● MATERIALS PROVIDED:
◇ ◇ ◇ ◇ ◇ ◇ ◇
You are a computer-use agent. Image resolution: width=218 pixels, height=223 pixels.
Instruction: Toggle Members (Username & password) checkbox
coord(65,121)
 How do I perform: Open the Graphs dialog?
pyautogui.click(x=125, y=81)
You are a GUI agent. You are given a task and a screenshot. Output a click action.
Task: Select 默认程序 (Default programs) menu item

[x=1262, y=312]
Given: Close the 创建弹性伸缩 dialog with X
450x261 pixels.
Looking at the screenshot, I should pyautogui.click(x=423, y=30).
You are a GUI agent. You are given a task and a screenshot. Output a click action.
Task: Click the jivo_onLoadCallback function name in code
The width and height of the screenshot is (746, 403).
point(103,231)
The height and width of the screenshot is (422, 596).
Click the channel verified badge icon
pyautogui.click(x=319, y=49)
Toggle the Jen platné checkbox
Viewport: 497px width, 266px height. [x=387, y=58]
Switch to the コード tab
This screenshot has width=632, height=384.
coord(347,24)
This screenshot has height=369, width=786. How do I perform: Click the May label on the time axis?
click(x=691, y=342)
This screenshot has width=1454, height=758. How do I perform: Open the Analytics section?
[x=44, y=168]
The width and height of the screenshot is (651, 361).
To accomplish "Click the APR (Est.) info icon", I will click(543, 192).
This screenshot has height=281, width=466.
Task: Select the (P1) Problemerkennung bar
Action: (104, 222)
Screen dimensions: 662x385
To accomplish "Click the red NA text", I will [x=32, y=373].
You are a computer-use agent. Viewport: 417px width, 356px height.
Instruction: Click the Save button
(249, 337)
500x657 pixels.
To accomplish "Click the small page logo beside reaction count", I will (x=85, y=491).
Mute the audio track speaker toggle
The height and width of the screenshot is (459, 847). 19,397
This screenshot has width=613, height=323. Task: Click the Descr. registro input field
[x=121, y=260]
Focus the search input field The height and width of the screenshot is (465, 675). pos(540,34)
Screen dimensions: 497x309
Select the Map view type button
◇ ◇ ◇ ◇ ◇ ◇ ◇
● WHAT YOU NEED TO DO: Recast every line of the items above as a JSON list of strings, one string per line, and omit the blank lines.

● ANSWER TO THIS TASK:
[
  "You are a computer-use agent. Image resolution: width=218 pixels, height=223 pixels.",
  "Instruction: Toggle Members (Username & password) checkbox",
  "coord(65,121)",
  " How do I perform: Open the Graphs dialog?",
  "pyautogui.click(x=125, y=81)",
  "You are a GUI agent. You are given a task and a screenshot. Output a click action.",
  "Task: Select 默认程序 (Default programs) menu item",
  "[x=1262, y=312]",
  "Given: Close the 创建弹性伸缩 dialog with X",
  "450x261 pixels.",
  "Looking at the screenshot, I should pyautogui.click(x=423, y=30).",
  "You are a GUI agent. You are given a task and a screenshot. Output a click action.",
  "Task: Click the jivo_onLoadCallback function name in code",
  "The width and height of the screenshot is (746, 403).",
  "point(103,231)",
  "The height and width of the screenshot is (422, 596).",
  "Click the channel verified badge icon",
  "pyautogui.click(x=319, y=49)",
  "Toggle the Jen platné checkbox",
  "Viewport: 497px width, 266px height. [x=387, y=58]",
  "Switch to the コード tab",
  "This screenshot has width=632, height=384.",
  "coord(347,24)",
  "This screenshot has height=369, width=786. How do I perform: Click the May label on the time axis?",
  "click(x=691, y=342)",
  "This screenshot has width=1454, height=758. How do I perform: Open the Analytics section?",
  "[x=44, y=168]",
  "The width and height of the screenshot is (651, 361).",
  "To accomplish \"Click the APR (Est.) info icon\", I will click(543, 192).",
  "This screenshot has height=281, width=466.",
  "Task: Select the (P1) Problemerkennung bar",
  "Action: (104, 222)",
  "Screen dimensions: 662x385",
  "To accomplish \"Click the red NA text\", I will [x=32, y=373].",
  "You are a computer-use agent. Viewport: 417px width, 356px height.",
  "Instruction: Click the Save button",
  "(249, 337)",
  "500x657 pixels.",
  "To accomplish \"Click the small page logo beside reaction count\", I will (x=85, y=491).",
  "Mute the audio track speaker toggle",
  "The height and width of the screenshot is (459, 847). 19,397",
  "This screenshot has width=613, height=323. Task: Click the Descr. registro input field",
  "[x=121, y=260]",
  "Focus the search input field The height and width of the screenshot is (465, 675). pos(540,34)",
  "Screen dimensions: 497x309",
  "Select the Map view type button"
]